__Consigne__
Comment se poursuivrait l'article ci-dessous sur la pénurie de semi-conducteurs à l'approche de Noël ? Rédigez-en la suite à partir de sa dernière phrase.

__Texte fourni__
Y aura-t-il des semi-conducteurs pour Noël ?

Photo : Y aura-t-il des semi-conducteurs pour Noël ?

La pénurie de semi-conducteurs que le monde connaît depuis maintenant près de deux ans affecte fortement les secteurs utilisateurs qui rencontrent des difficultés à se procurer des composants électroniques à bon prix.

Bien sûr, les tensions entre l’offre et la demande ne sont pas nouvelles dans le secteur et font même l’objet d’une attention particulière depuis plusieurs années maintenant. Comme nous l’avions montré dans un travail de recherche en 2012, les ventes de semi-conducteurs se caractérisent en effet par une cyclicité importante. Le secteur nécessite beaucoup de recherche et développement (R&D) et des investissements lourds pour la production. L’offre s’adapte donc difficilement à une demande toujours plus exigeante et changeante.

Cependant, l’accumulation, depuis avril 2020, de facteurs aggravants a rendu la situation d’autant plus difficile : mesures de restriction sanitaires, saturation des capacités de production, hausse de la demande, etc. Actuellement, le secteur automobile rencontre par exemple d’importantes difficultés, mais ce n’est pas le seul. Plus largement, des craintes émergent concernant les fêtes de Noël et les achats qui y sont associés.

Les entreprises utilisatrices de semi-conducteurs dépensaient, en 2020, près de 450 milliards de dollars américains pour acheter des puces. Pour comprendre celles qui sont les plus concernées par la pénurie, il suffit de regarder les entreprises les plus gourmandes en semi-conducteurs. Apple est la première d’entre elles. L’entreprise consomme 11,9 % des semi-conducteurs produits dans le monde. Suivent Samsung Electronics (8,1 %), Huawei (4,2 %), Lenovo (18,6 %), Dell Technologies (16,6 %).

Sans ambiguïté, pour être certain d’avoir un cadeau sous le sapin le 25 décembre, et surtout sans avoir ruiné le père Noël, il faut éviter de mettre sur sa liste des produits électroniques grand public : téléphones, ordinateurs, tablettes… 68 % des enfants âgés de 12 à 14 ans en France possèdent un smartphone et 66 % un ordinateur portable/PC, le problème n’est donc pas anodin.

Cependant, d’autres produits de la liste risquent de poser problème. Nintendo a déjà fait savoir qu’ils avaient produit beaucoup moins de consoles Switch que prévu en 2021. C’est l’une des consoles de jeux vidéo les plus recherchées dans le monde, donc l’une de celles les plus présentes sur les listes de Noël.

Les jouets intelligents, mi-jouets, mi-objets connectés, qui possèdent leur propre intelligence grâce à de l’électronique embarquée (robots éducatifs, etc.), sont aussi très nombreux à figurer parmi les cadeaux les plus prisés. Ils représentaient déjà en 2020 un marché en pleine croissance de 8,38 milliards d’euros, selon IDATE DigiWorld.

Au-delà de ces objets dont nous avions bien conscience qu’ils devaient être touchés par la crise, une très grande partie de jouets, même les plus simples, contient de l’électronique. La pénurie ne sera donc pas sans conséquence sur leur approvisionnement. Si un jouet possède une quelconque interconnexion, comme une application complémentaire, par exemple, c’est qu’il utilise une puce. S’il bouge « tout seul », fait de la lumière ou du bruit, c’est qu’il utilise une puce.

__Données brutes__
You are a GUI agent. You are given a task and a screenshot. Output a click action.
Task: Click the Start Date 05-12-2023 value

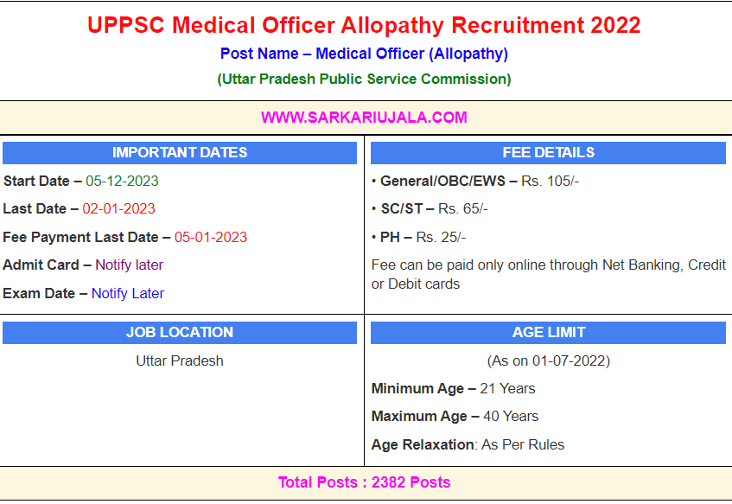point(122,181)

__Réponse rédigée__
Il s’avère que cette industrie du jouet rencontre de grandes difficultés à se fournir en puces. En effet, elle n’a pas le même poids que l’industrie de l’électronique grand public évoquée plus haut ou encore de l’industrie automobile au centre de l’attention depuis plusieurs mois. Les entreprises de ce secteur ont donc moins de pouvoir de négociation. Elles peuvent moins jouer sur les quantités commandées et n’ont pas de relations privilégiées avec les fabricants de semi-conducteurs. De plus, elles ne pratiquent pas les mêmes marges et sont donc particulièrement exposées aux hausses des prix.

Que faire alors si l’on ne se satisfait pas d’un Noël avec des jouets « traditionnels » et que l’on souhaite malgré tout offrir des produits contenant de l’électronique ?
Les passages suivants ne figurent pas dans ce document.